This energy shortage only tells half the story of the crisis currently gripping Zambia and most other Sub-Saharan African nations. Rural electrification rates are shockingly low, with 96% of Zambia not having access to reliable power. Lack of access to energy is one of the biggest brakes on development and growth, as highlighted by Bill and Melinda Gates in their latest annual letter.

But there is a renewed hope that a lasting solution to this problem has been found. It comes from one of Africa's most underutilised resources: the sun. African countries are leapfrogging access to the grid and going straight to solar energy due to innovative companies who are helping increase standards of living through market mechanisms.

Seeing the opportunity provided by poor state providers and a grid system that is not economically viable for a continent as wide-spanning as Africa, a number of companies offering small solar home systems that are now affordable to households and businesses regardless of size and income have rushed to fill the gap. The biggest success has been M-KOPA, the Kenyan based company that developed a Pay-As-You-Go Solar system at a tiny fraction of the cost of the outright purchase value that opened up the technology to millions more people. For just an initial deposit and a 45 cents a day payment for a year, households can receive power to charge mobile phones, listen to the radio and most importantly have lighting. As of January 2016, M-KOPA had connected 300,000 households in three countries, currently adding 600 customers a day. Off-Grid Electric has also grown quickly in Tanzania using a similar model, and Vitalite are beginning to make considerable impact in Zambia with their solar PAYGO systems.

The difference between now and previous attempts to electrify Sub-Saharan Africa is that these are strictly for profit companies, serving a market demand. They have been highly capitalised too: Off-Grid Electric have recently received $45m in debt funding from the likes of SolarCity and other big hitters in the venture capital and solar industries. The model appears to be reaching more people, more quickly. The tentacles of the distribution networks continue to stretch to evermore remote villages in the search for new markets, reaching people who have never had access to the grid and are therefore leapfrogging the grid straight to solar power.
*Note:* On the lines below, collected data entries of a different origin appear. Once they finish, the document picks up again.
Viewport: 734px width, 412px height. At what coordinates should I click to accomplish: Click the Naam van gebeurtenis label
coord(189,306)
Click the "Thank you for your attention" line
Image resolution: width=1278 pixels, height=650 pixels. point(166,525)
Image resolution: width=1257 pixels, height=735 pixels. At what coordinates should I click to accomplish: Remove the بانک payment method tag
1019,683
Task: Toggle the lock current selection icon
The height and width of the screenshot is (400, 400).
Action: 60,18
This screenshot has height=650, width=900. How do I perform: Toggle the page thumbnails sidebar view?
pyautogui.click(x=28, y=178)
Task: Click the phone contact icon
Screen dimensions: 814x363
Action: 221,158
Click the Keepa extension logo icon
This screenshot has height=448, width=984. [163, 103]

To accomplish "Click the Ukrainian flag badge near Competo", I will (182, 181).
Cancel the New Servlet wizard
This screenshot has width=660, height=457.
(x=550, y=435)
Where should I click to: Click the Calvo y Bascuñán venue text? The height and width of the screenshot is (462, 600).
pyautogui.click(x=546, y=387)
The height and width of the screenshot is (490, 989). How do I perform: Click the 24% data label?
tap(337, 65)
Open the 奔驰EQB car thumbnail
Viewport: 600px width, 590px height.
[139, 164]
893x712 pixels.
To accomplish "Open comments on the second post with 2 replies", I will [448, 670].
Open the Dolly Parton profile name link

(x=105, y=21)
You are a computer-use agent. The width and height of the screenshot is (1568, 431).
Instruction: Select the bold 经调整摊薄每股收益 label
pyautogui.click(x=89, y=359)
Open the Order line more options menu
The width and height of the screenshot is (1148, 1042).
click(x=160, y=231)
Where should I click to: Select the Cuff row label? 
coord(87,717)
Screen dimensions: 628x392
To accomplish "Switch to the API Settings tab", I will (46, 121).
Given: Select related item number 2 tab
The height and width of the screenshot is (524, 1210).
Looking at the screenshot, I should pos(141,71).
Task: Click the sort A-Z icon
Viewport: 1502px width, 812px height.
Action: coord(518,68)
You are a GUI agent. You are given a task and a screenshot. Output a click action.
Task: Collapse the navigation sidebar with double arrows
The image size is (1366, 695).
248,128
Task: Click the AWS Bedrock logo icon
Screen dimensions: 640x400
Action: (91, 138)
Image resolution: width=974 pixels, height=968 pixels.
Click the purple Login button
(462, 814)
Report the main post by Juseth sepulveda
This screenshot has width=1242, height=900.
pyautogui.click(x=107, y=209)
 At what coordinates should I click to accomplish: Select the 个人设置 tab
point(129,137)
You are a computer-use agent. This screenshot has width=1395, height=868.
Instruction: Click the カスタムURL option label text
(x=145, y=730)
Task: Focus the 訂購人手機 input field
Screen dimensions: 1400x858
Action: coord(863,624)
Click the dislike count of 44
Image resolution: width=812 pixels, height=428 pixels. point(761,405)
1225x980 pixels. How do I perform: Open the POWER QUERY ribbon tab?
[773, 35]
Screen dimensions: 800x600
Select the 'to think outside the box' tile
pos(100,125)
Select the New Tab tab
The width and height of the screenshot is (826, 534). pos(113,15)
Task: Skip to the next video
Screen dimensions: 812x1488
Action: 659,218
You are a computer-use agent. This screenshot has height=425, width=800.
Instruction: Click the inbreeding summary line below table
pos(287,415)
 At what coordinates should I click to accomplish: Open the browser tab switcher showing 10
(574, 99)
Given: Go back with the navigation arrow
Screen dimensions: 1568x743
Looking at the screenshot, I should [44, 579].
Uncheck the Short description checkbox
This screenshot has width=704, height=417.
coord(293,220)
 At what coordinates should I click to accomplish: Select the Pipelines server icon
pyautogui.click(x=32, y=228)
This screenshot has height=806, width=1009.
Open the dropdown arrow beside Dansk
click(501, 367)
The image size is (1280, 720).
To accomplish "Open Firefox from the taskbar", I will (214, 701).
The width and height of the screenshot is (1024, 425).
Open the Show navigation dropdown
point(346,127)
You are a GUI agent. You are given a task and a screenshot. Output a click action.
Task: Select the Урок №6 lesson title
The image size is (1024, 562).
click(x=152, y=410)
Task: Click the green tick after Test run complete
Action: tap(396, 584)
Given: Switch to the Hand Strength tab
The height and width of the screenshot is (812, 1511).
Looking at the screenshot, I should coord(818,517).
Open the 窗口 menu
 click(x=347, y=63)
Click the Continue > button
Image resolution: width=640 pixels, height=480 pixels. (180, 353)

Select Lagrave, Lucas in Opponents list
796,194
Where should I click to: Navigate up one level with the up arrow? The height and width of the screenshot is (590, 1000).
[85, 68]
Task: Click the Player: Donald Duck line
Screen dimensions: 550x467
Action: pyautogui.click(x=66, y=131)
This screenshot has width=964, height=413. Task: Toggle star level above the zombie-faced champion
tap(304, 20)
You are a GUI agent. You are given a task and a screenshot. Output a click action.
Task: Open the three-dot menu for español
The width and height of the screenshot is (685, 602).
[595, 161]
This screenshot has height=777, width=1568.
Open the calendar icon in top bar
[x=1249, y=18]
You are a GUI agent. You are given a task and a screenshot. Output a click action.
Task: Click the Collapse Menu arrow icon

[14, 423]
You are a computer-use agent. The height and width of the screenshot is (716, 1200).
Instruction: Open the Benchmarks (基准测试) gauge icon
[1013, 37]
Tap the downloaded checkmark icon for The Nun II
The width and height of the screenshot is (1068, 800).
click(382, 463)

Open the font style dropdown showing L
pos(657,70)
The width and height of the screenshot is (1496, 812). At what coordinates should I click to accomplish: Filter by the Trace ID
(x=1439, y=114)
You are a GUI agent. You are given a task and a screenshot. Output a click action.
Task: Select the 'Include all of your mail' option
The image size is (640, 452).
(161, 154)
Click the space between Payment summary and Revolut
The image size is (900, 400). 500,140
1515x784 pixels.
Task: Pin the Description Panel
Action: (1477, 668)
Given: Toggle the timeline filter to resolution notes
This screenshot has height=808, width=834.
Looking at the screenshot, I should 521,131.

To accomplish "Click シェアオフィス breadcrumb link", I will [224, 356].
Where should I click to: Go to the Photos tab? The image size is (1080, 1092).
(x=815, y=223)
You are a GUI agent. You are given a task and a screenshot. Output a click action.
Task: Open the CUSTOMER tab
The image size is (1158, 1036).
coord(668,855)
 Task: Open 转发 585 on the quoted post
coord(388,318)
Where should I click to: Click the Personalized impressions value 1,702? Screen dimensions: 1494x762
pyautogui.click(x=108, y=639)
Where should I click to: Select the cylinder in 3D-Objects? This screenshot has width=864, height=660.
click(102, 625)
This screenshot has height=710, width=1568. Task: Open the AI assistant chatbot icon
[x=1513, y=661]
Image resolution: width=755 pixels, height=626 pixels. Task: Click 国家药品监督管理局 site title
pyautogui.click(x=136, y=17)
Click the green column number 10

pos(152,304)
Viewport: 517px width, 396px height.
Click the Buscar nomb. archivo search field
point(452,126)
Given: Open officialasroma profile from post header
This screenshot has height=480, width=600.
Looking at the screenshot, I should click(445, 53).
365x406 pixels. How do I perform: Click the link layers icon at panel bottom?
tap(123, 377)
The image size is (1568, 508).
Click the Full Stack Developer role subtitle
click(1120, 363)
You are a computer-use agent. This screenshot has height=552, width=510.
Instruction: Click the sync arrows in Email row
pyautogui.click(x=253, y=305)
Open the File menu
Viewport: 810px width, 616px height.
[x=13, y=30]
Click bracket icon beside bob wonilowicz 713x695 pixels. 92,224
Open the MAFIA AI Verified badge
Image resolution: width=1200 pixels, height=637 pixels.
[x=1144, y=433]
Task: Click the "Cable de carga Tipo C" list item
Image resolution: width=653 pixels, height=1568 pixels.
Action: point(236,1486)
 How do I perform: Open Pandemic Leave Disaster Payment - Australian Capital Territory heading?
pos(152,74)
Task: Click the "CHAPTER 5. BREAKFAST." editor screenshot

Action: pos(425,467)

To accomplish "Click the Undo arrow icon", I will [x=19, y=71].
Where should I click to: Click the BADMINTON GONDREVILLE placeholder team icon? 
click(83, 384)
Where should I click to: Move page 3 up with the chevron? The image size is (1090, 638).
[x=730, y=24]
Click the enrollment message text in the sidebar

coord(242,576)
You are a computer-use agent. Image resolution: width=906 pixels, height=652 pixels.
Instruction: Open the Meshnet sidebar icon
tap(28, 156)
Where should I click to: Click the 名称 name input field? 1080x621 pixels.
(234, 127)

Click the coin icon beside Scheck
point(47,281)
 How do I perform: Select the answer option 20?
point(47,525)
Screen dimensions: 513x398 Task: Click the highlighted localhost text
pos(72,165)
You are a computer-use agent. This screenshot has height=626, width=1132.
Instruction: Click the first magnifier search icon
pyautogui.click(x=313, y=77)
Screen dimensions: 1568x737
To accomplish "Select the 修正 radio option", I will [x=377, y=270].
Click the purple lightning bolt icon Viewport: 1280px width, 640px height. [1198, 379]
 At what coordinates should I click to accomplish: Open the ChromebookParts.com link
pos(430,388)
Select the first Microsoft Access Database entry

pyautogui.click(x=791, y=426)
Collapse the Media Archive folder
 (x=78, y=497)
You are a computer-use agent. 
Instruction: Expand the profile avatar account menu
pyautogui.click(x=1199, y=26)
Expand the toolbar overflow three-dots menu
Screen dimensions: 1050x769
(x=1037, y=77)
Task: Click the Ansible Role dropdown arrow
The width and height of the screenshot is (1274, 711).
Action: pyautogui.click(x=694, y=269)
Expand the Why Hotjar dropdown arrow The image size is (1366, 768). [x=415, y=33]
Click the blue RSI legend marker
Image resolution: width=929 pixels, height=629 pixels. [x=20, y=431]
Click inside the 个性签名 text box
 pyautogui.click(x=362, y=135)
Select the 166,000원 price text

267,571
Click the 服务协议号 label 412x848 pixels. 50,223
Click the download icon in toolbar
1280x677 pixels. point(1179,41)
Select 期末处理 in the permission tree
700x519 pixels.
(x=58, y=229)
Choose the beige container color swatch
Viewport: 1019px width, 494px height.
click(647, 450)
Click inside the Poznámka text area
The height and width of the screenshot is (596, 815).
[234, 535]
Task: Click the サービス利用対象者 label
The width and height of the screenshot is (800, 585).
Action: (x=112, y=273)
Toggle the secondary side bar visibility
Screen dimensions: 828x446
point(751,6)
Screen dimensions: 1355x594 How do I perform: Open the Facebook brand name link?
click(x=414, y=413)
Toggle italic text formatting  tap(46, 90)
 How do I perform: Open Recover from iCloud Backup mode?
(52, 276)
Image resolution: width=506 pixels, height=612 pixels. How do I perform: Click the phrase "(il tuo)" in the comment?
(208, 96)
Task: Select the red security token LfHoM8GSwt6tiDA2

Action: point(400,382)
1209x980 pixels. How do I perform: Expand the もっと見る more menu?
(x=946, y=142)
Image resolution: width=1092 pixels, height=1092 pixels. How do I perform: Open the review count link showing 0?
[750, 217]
Companies are working to not just provide simple lighting to customers, but to offer new products and services that will further improve the standard of living of customers. Solar-powered TVs will be a widespread product offering from these companies on a pay-as-you-go system within the next 12 months, and solar-powered refrigerators will follow quickly. The rate of innovation within the market remains quick, due to the high levels of competition that have been missing previously under state owned monopolies. Helping individuals climb the 'energy ladder' remains a central development push for many of the renewable energy companies engaged in the market.

Institutional and policy concerns continue to linger as a threat to cull off the industry. So far, governments have been broadly supportive of the solar industry that is offering a market based solution to an issue central to their constituents. But with increasing market share, the solar industry may become seen as a competitive threat to the status quo of on-grid suppliers. With the extent of government power in many nations, this could stop this progress in its tracks. The current battles in the United States regarding policy direction present a fearful look into the potential future.

The TV advert from ZESCO finished with a recommendation of utilising solar power to help solve the energy crisis and take pressure off the grid. At the rate of expansion by the solar industry, this may not be seen as a friendly alternative for much longer.